As a scientist, every scientist has a paradigm. And unlike the empiricists who believe that one piece of information can falsify a theory, actually, a piece of data or a study that contradicts the theory is usually dismissed by the scientific community. And there can be a good reason for that. You don’t dispose of a very sound theory which has a broad explanatory power, such as the idea that the Earth is at the centre of the universe just because the planets don’t seem to follow the right motion, for example. It’s an accumulation of contradictions that leads to crisis within science, which led to a crisis in the pre-Copernican Earth-cantered universe went into crisis and eventually, it was overthrown by a revolution in science, the Copernican revolution. The development of science is not independent of the development of society. Crises in science is not independent of the crises in society.

And I didn’t have time to expand upon it, but a comrade brought to my attention recently a very popular theory in neuroscience. It’s referred to as integrated information theory and it is the idea that consciousness is simply the amount of information held within a system. And therefore, everything has a little bit of consciousness in it. A proton with an electron circulating around it. A stone is a little bit conscious. It’s a complete lack of theoretical thinking. A complete lack of philosophy on the part of these scientists and I think we have the right to say something about that. Of course, we have to be careful when encroaching upon the sciences. We’re not – not all of us are scientifically trained. We have to take these domains seriously and study the information seriously.

But in many of the sciences, we’re seeing the rise of these mystical ideas. In the Copenhagen interpretation of quantum mechanics, you have the regression to the idea that we bring the world into existence by observing it and in the Big Bang theory, we have a new genesis story. And I think that this tendency, the International Marxist Tendency, is the only tendency which has confidence in its idea and its understanding of the philosophy and the theory that is prepared to continue the struggle that Engels started in the late 19th century, the struggle for philosophy in the sciences as well. And I think if we study these questions, if we study the philosophy, if we study the ideas and we take up this struggle, I think we’ll find a lot of sympathetic voices within the sciences. I think we’ll find many, many scientists who are open to revolutionary Marxist ideas.

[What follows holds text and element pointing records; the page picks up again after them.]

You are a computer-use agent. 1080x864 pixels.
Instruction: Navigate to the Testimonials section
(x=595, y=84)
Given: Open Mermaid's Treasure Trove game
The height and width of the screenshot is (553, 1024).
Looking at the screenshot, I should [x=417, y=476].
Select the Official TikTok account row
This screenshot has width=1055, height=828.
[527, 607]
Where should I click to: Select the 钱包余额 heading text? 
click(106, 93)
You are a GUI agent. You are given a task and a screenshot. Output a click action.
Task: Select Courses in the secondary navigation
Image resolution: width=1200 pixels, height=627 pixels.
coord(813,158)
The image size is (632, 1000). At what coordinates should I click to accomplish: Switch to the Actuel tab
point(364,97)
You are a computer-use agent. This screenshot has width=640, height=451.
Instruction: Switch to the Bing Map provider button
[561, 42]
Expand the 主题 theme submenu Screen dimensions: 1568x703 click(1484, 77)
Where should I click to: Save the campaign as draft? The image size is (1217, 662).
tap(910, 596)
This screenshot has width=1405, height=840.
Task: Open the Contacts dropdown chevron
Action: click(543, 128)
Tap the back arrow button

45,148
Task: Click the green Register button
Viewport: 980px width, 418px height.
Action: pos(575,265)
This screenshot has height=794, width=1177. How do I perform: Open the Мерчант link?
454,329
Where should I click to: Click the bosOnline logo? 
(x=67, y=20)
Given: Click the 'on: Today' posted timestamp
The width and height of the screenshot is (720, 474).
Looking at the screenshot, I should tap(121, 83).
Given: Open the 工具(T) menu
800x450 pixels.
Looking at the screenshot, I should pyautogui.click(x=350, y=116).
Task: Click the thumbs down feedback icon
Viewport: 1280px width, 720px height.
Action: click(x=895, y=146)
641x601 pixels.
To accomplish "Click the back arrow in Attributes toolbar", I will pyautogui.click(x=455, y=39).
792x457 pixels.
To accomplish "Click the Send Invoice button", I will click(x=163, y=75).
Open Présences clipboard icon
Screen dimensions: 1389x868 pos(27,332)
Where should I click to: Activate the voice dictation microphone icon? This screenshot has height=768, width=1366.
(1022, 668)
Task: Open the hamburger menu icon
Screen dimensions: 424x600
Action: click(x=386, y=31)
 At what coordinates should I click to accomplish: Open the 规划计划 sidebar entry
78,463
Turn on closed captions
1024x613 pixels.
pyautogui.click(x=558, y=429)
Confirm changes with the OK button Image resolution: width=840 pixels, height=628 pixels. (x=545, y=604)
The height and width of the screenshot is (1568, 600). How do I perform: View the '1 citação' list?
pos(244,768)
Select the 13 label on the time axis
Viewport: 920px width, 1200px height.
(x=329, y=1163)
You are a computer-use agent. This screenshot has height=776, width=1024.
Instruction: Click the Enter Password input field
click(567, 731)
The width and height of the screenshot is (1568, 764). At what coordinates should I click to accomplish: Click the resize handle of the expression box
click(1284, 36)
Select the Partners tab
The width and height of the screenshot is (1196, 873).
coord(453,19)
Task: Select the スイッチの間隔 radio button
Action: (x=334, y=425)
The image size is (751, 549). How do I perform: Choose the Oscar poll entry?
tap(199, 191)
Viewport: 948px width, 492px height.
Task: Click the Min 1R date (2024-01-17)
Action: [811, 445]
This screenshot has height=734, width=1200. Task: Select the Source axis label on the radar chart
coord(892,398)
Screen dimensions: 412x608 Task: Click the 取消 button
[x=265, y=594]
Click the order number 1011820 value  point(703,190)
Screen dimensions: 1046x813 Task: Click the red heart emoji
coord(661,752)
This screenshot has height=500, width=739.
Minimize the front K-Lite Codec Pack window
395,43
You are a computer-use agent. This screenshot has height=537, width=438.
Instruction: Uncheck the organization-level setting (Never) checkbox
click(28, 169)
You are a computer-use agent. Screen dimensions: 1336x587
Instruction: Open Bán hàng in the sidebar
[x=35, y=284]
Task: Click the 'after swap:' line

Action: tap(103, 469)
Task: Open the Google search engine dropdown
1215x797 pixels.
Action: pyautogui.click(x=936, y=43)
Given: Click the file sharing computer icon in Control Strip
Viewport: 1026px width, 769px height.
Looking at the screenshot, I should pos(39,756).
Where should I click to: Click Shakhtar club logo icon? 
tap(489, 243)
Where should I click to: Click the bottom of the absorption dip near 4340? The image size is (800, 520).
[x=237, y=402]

So my ending – my final point is really to appeal to comrades to study the theory. Yeah. Starting with Engels’ Dialectics of Nature which I think is hard-going and some parts are outdated, but it’s very much worth study. There’s a lot of gold in there. Anti-Dühring, which I think is another great, another classic by Engels, and Reason and Revolt by Ted Grant and Alan Woods, which I think applies the same method to modern science and I think if you’ve enjoyed this discussion, continuing that by reading Reason and Revolt would be an excellent next step for comrades and you can get all of those from Wellred Books and a lot of them are also available online.